C’est peut-être le recueil où apparaît avec le plus d’ampleur le thème essentiel de l’œuvre d’Henri Michaux : le refus de la réalité quotidienne – «sa défaite : le quotidien» – et la revendication d’«autre chose». Cet autre chose souvent proposé, on le sait, sous la forme de situations imaginaires qui témoignent chez le poète du constant besoin d’inventer. Tantôt avec les couleurs apparemment légères de l’humour, tantôt avec celles d’une angoisse existentielle que l’humour ne parvient plus à cacher. Toujours, il est vrai, d’un «lointain intérieur», c’est-à-dire de ces confins du subconscient que Michaux ne se lasse pas d’explorer.

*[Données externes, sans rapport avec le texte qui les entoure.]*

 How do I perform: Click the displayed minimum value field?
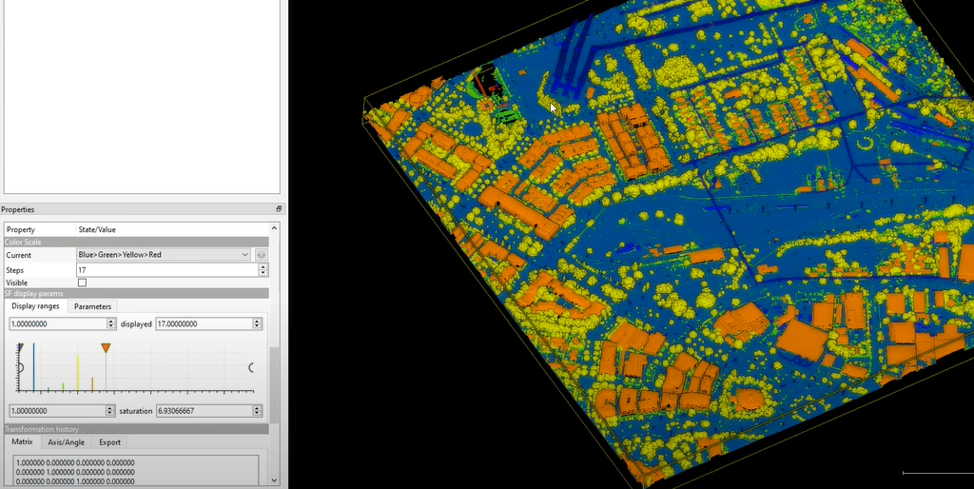tap(57, 323)

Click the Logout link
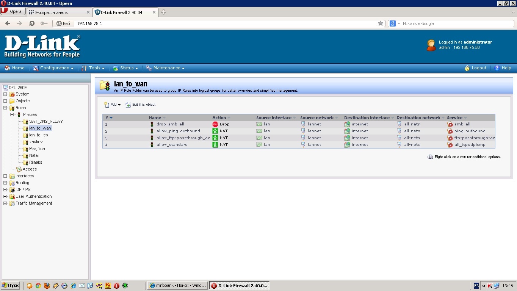point(478,68)
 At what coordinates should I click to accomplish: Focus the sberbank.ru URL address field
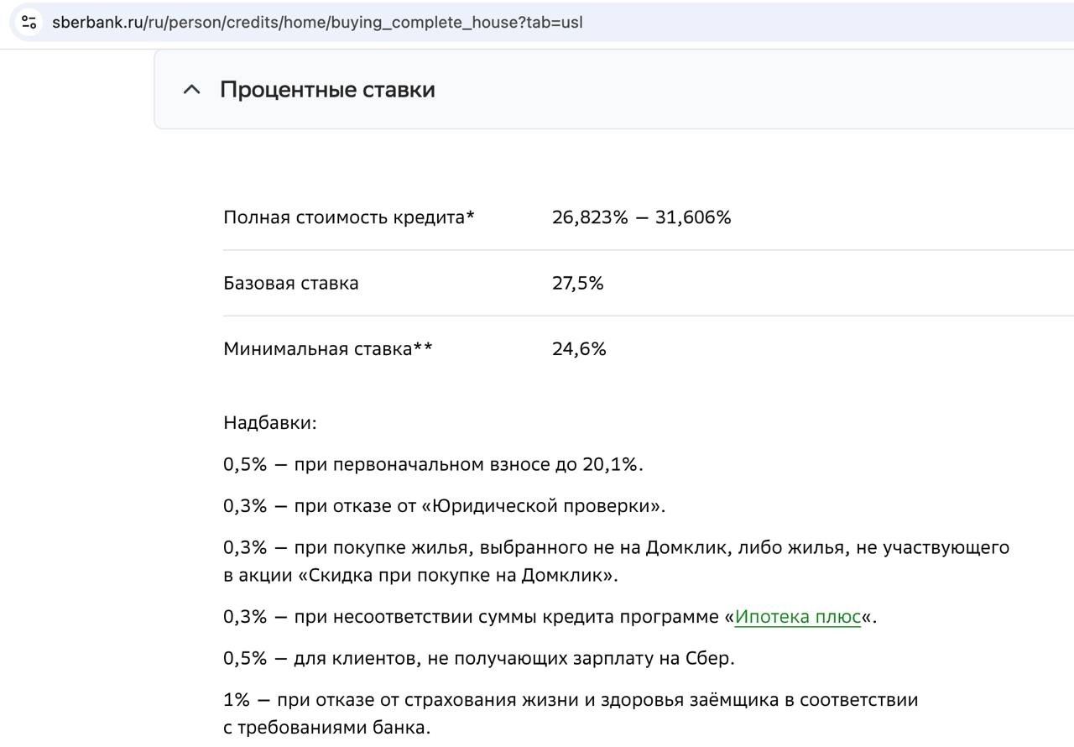(x=317, y=22)
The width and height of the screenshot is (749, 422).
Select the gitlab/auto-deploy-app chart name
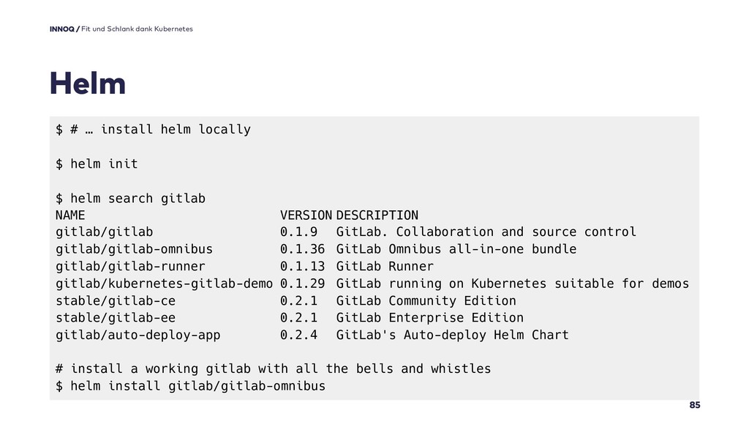pyautogui.click(x=138, y=335)
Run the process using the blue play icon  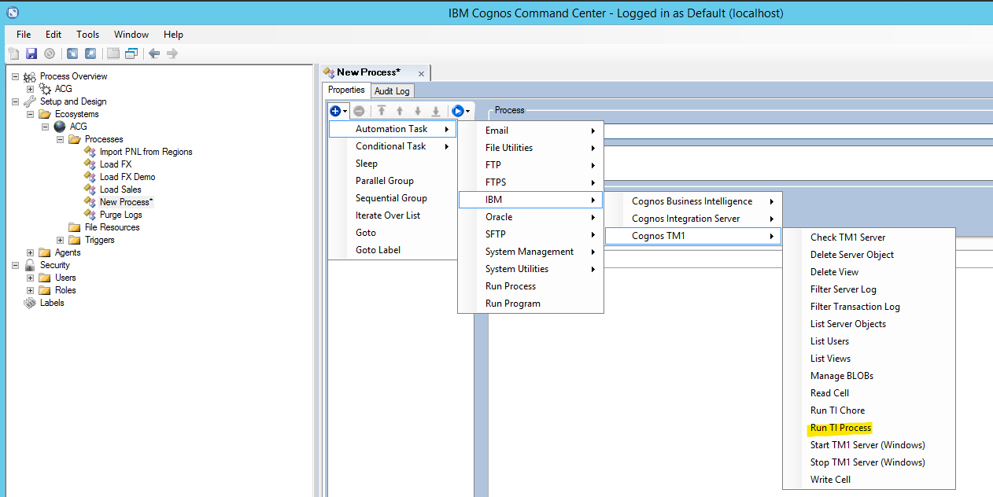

À une autre distance, dirait-on, et sous une forme plus familière qui nous montre que ce poète peut être un merveilleux conteur, son imagination a projeté un personnage, «Plume». À travers les aventures à la fois plaisantes et amères dont il est le héros, Plume est bien ce que les Histoires de la littérature appellent un «type» : un homme dans l’embarras, singulièrement, toujours malmené et mal reçu, parce qu’inadapté aux exigences sociales. C’est le «coupable-né», celui qui, en toutes circonstances, «n’a pas suivi l’affaire» et se refuse à la suivre. Mythe très représentatif d’une époque où le social est particulièrement contraignant – ce qui lui donne sa dimension.
Auteur de Plume
« La poésie est comme la philosophie – ou devrait au moins faire comme elle,…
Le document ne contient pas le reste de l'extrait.